To do: Extract every entry word for word.

Input data:
Segment Open
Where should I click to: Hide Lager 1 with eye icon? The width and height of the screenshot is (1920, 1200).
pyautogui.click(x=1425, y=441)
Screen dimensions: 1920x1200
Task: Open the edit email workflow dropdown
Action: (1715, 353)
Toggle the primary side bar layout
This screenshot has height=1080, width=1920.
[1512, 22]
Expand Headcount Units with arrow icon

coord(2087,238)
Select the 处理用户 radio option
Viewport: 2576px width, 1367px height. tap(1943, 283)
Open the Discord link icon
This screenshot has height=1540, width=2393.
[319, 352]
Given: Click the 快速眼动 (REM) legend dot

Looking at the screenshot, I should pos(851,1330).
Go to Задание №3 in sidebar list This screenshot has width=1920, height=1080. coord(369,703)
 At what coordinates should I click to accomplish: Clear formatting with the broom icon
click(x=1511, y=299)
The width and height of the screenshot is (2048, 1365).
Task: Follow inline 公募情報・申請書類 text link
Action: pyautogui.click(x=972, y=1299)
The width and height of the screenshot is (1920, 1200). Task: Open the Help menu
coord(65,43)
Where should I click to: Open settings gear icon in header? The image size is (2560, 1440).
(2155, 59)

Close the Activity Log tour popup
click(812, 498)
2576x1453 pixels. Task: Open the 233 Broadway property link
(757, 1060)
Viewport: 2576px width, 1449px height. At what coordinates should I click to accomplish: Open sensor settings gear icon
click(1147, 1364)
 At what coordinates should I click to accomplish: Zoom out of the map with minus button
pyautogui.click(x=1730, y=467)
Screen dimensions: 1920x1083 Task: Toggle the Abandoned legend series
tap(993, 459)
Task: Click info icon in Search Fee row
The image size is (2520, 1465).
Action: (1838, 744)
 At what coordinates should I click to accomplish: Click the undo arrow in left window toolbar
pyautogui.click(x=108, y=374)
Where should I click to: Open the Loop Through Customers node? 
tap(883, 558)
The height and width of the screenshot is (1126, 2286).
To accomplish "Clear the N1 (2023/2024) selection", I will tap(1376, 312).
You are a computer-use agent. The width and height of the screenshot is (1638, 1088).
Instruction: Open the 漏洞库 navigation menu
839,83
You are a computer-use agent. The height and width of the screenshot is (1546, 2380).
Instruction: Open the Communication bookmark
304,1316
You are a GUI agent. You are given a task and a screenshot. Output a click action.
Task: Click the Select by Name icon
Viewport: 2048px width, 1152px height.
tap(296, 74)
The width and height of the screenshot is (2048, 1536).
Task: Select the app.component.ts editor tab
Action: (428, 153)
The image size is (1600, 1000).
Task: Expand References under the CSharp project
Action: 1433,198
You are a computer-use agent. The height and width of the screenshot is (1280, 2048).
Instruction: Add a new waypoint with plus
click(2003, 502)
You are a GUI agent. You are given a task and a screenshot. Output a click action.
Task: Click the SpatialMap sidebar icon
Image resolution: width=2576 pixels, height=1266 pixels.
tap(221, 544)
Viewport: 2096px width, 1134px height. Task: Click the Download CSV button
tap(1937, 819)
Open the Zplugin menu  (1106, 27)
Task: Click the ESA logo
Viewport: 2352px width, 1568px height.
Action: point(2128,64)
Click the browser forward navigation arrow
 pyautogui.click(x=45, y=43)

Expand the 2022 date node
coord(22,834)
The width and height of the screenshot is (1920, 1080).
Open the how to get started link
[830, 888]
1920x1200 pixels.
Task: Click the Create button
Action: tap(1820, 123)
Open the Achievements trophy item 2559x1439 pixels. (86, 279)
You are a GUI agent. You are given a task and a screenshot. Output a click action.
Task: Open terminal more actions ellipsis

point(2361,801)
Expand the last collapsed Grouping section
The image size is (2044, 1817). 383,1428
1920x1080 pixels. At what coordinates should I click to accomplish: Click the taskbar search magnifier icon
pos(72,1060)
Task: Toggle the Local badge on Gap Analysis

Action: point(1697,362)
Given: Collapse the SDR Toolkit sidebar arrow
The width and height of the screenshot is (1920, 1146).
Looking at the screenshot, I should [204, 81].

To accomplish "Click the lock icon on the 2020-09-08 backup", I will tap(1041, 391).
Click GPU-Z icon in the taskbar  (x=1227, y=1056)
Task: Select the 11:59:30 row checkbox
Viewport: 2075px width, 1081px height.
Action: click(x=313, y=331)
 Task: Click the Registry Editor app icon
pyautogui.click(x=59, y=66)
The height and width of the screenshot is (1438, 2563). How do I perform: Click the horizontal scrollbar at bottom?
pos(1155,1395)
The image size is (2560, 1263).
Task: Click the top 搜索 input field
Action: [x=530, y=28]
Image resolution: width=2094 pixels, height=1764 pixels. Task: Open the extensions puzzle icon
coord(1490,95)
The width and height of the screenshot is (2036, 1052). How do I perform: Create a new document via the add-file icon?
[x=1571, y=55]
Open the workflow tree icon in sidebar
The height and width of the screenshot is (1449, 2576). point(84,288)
Segment Closed
Reply to the exercise:
Where should I click to: Hide Lager 1 with eye icon? The width and height of the screenshot is (1920, 1200).
pyautogui.click(x=1425, y=441)
Screen dimensions: 1920x1200
Task: Open the edit email workflow dropdown
Action: (1715, 353)
Toggle the primary side bar layout
This screenshot has height=1080, width=1920.
[1512, 22]
Expand Headcount Units with arrow icon

coord(2087,238)
Select the 处理用户 radio option
Viewport: 2576px width, 1367px height. tap(1943, 283)
Open the Discord link icon
This screenshot has height=1540, width=2393.
[319, 352]
Given: Click the 快速眼动 (REM) legend dot

Looking at the screenshot, I should pos(851,1330).
Go to Задание №3 in sidebar list This screenshot has width=1920, height=1080. coord(369,703)
 At what coordinates should I click to accomplish: Clear formatting with the broom icon
click(x=1511, y=299)
The width and height of the screenshot is (2048, 1365).
Task: Follow inline 公募情報・申請書類 text link
Action: pyautogui.click(x=972, y=1299)
The width and height of the screenshot is (1920, 1200). Task: Open the Help menu
coord(65,43)
Where should I click to: Open settings gear icon in header? The image size is (2560, 1440).
(2155, 59)

Close the Activity Log tour popup
click(812, 498)
2576x1453 pixels. Task: Open the 233 Broadway property link
(757, 1060)
Viewport: 2576px width, 1449px height. At what coordinates should I click to accomplish: Open sensor settings gear icon
click(1147, 1364)
 At what coordinates should I click to accomplish: Zoom out of the map with minus button
pyautogui.click(x=1730, y=467)
Screen dimensions: 1920x1083 Task: Toggle the Abandoned legend series
tap(993, 459)
Task: Click info icon in Search Fee row
The image size is (2520, 1465).
Action: (1838, 744)
 At what coordinates should I click to accomplish: Click the undo arrow in left window toolbar
pyautogui.click(x=108, y=374)
Where should I click to: Open the Loop Through Customers node? 
tap(883, 558)
The height and width of the screenshot is (1126, 2286).
To accomplish "Clear the N1 (2023/2024) selection", I will tap(1376, 312).
You are a computer-use agent. The width and height of the screenshot is (1638, 1088).
Instruction: Open the 漏洞库 navigation menu
839,83
You are a computer-use agent. The height and width of the screenshot is (1546, 2380).
Instruction: Open the Communication bookmark
304,1316
You are a GUI agent. You are given a task and a screenshot. Output a click action.
Task: Click the Select by Name icon
Viewport: 2048px width, 1152px height.
tap(296, 74)
The width and height of the screenshot is (2048, 1536).
Task: Select the app.component.ts editor tab
Action: (428, 153)
The image size is (1600, 1000).
Task: Expand References under the CSharp project
Action: 1433,198
You are a computer-use agent. The height and width of the screenshot is (1280, 2048).
Instruction: Add a new waypoint with plus
click(2003, 502)
You are a GUI agent. You are given a task and a screenshot. Output a click action.
Task: Click the SpatialMap sidebar icon
Image resolution: width=2576 pixels, height=1266 pixels.
tap(221, 544)
Viewport: 2096px width, 1134px height. Task: Click the Download CSV button
tap(1937, 819)
Open the Zplugin menu  (1106, 27)
Task: Click the ESA logo
Viewport: 2352px width, 1568px height.
Action: point(2128,64)
Click the browser forward navigation arrow
 pyautogui.click(x=45, y=43)

Expand the 2022 date node
coord(22,834)
The width and height of the screenshot is (1920, 1080).
Open the how to get started link
[830, 888]
1920x1200 pixels.
Task: Click the Create button
Action: tap(1820, 123)
Open the Achievements trophy item 2559x1439 pixels. (86, 279)
You are a GUI agent. You are given a task and a screenshot. Output a click action.
Task: Open terminal more actions ellipsis

point(2361,801)
Expand the last collapsed Grouping section
The image size is (2044, 1817). 383,1428
1920x1080 pixels. At what coordinates should I click to accomplish: Click the taskbar search magnifier icon
pos(72,1060)
Task: Toggle the Local badge on Gap Analysis

Action: point(1697,362)
Given: Collapse the SDR Toolkit sidebar arrow
The width and height of the screenshot is (1920, 1146).
Looking at the screenshot, I should [204, 81].

To accomplish "Click the lock icon on the 2020-09-08 backup", I will tap(1041, 391).
Click GPU-Z icon in the taskbar  (x=1227, y=1056)
Task: Select the 11:59:30 row checkbox
Viewport: 2075px width, 1081px height.
Action: click(x=313, y=331)
 Task: Click the Registry Editor app icon
pyautogui.click(x=59, y=66)
The height and width of the screenshot is (1438, 2563). How do I perform: Click the horizontal scrollbar at bottom?
pos(1155,1395)
The image size is (2560, 1263).
Task: Click the top 搜索 input field
Action: [x=530, y=28]
Image resolution: width=2094 pixels, height=1764 pixels. Task: Open the extensions puzzle icon
coord(1490,95)
The width and height of the screenshot is (2036, 1052). How do I perform: Create a new document via the add-file icon?
[x=1571, y=55]
Open the workflow tree icon in sidebar
The height and width of the screenshot is (1449, 2576). point(84,288)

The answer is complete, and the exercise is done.